**WHAT TO PRODUCE**
Repeat the lines from the one containing "Undo the last edit" through the end of the listing exactly, both ends included. Do not carry over any pictures.

**SOURCE MATERIAL**

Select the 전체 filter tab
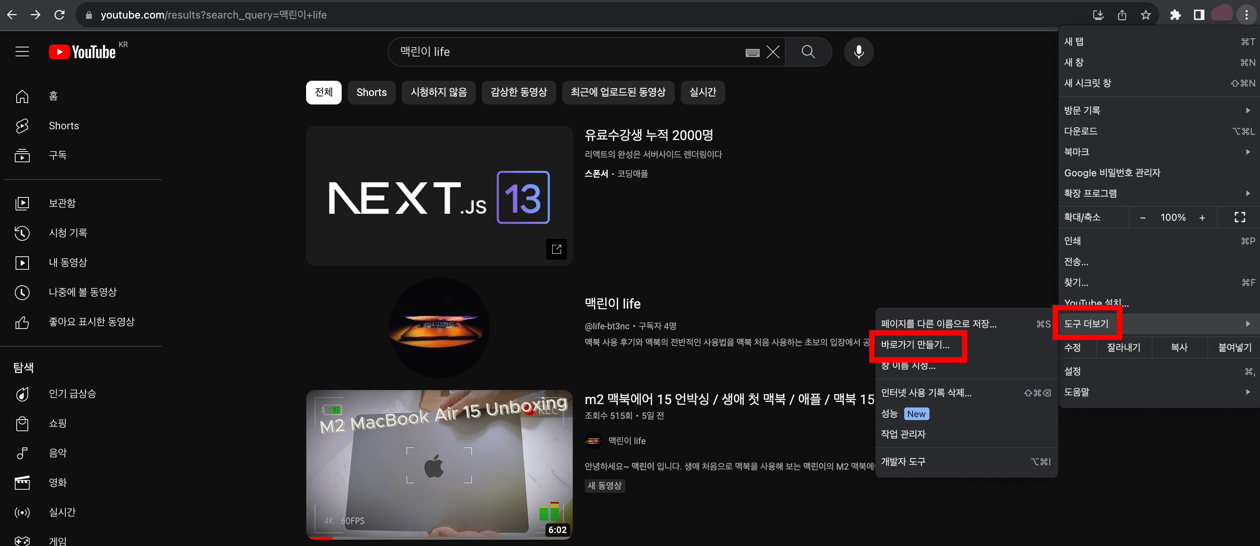1260x546 pixels. point(325,91)
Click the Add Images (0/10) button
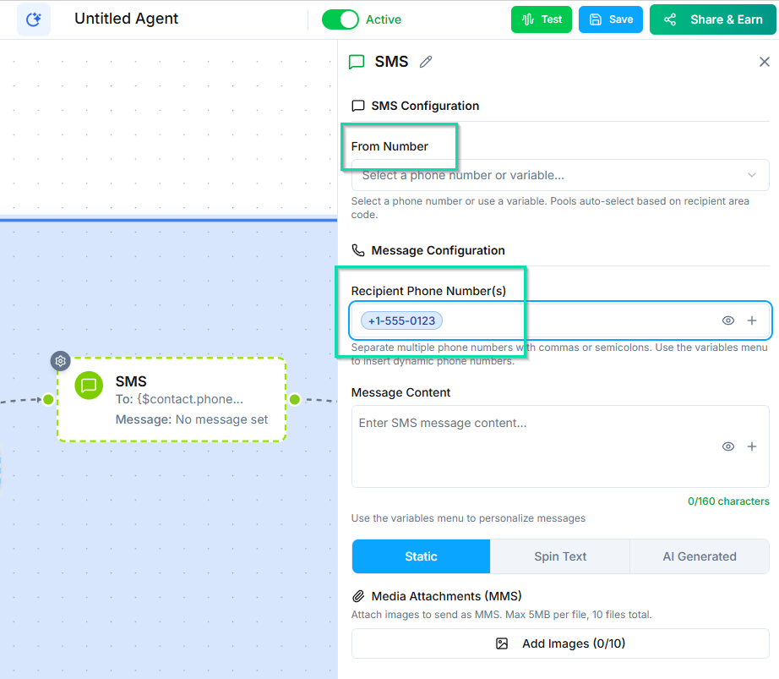Screen dimensions: 779x679 pos(560,643)
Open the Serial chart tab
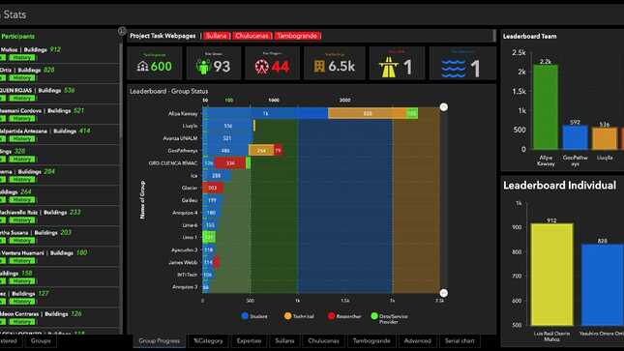Screen dimensions: 624x351 (x=460, y=341)
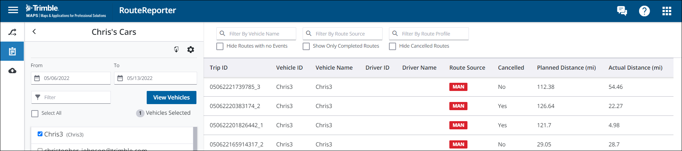This screenshot has height=151, width=682.
Task: Enable Hide Routes with no Events
Action: (220, 46)
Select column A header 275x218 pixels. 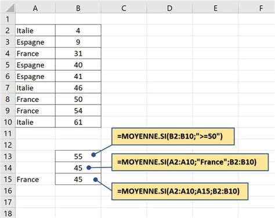[35, 8]
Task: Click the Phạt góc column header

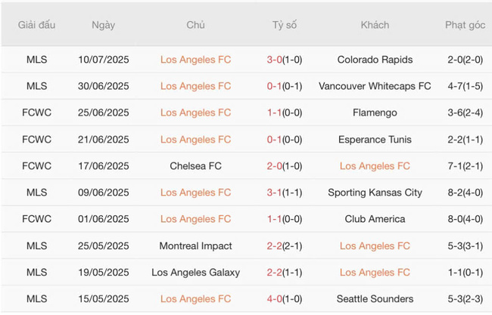Action: (x=465, y=25)
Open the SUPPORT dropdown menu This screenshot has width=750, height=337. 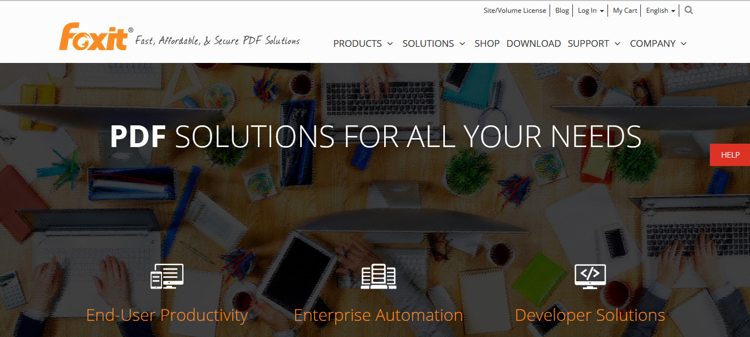(594, 43)
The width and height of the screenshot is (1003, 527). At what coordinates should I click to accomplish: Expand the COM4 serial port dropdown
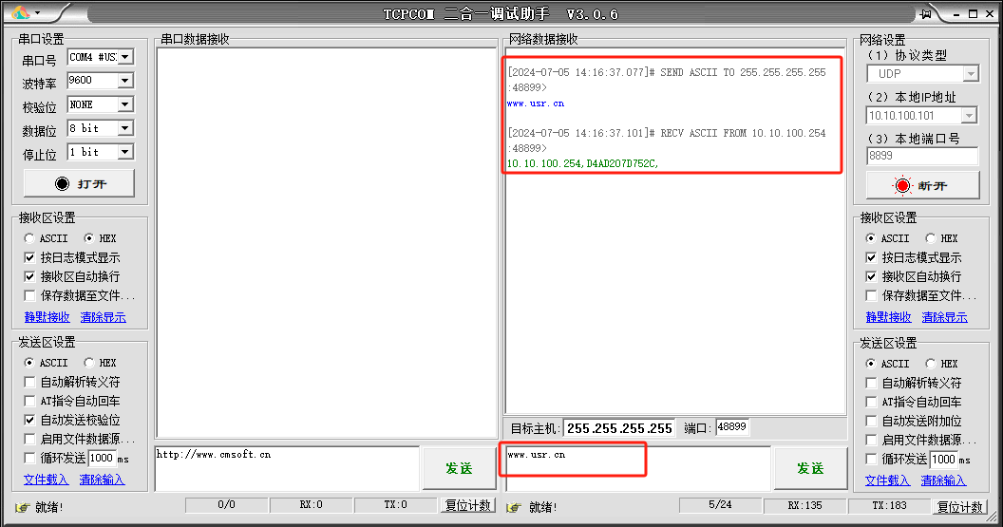click(x=124, y=57)
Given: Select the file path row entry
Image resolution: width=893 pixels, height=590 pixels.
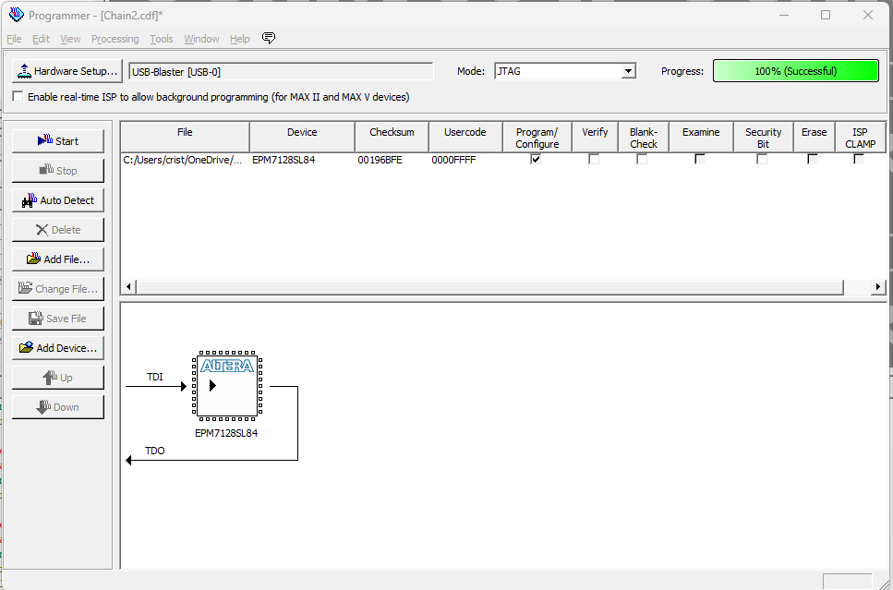Looking at the screenshot, I should [183, 160].
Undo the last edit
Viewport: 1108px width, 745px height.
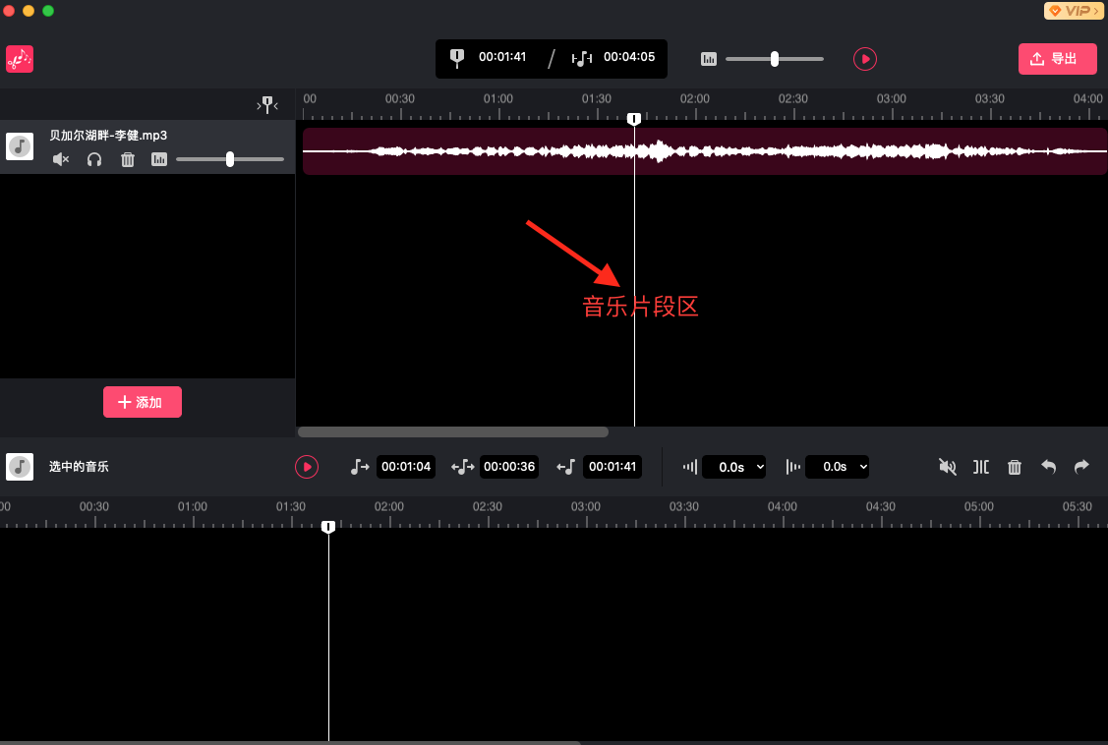tap(1049, 467)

**REPLY TO THE EXERCISE**
Undo the last edit
Viewport: 1108px width, 745px height.
tap(1049, 467)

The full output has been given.